Data for this task:

_ _ _ _ _

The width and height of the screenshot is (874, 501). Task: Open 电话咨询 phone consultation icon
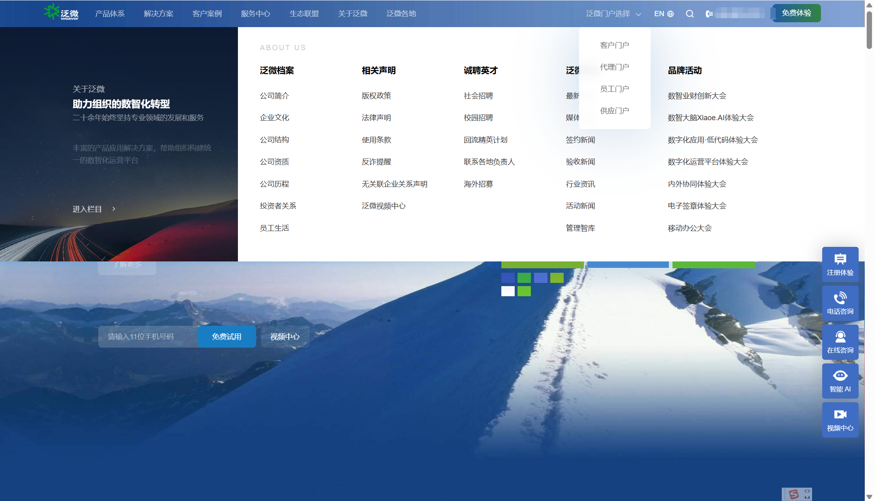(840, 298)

_ _ _ _ _

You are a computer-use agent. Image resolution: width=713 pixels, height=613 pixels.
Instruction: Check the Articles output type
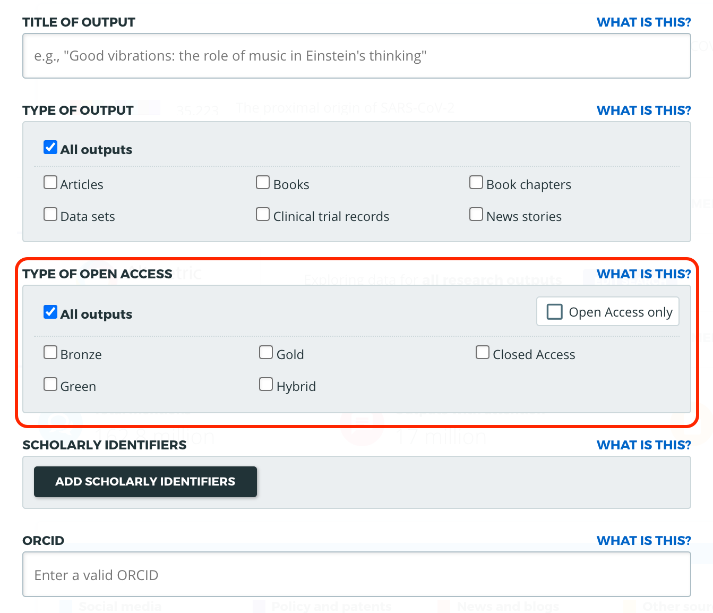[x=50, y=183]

_ _ _ _ _

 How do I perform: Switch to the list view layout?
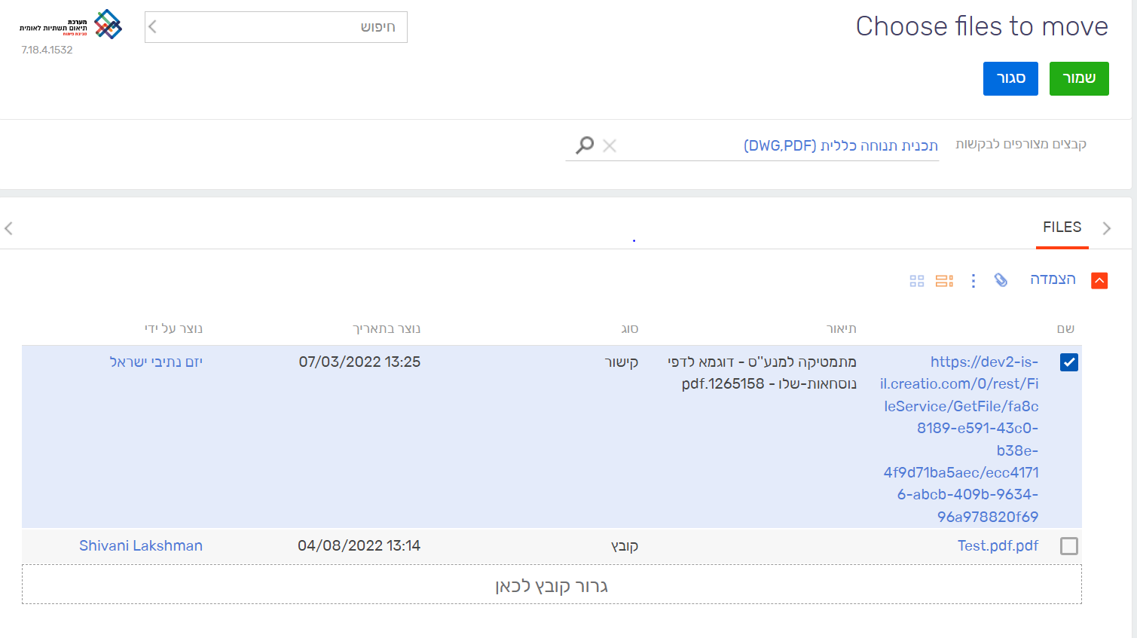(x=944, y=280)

_ _ _ _ _

What to work on:
Recast the rows from the line with "You are a computer-use" up to and including the line with "[x=50, y=183]" as a JSON list of strings, one string per line, with blank lines omitted. Leave the pictures out of the answer.

Exercise output:
[
  "You are a computer-use agent. Image resolution: width=713 pixels, height=613 pixels.",
  "Instruction: Check the Articles output type",
  "[x=50, y=183]"
]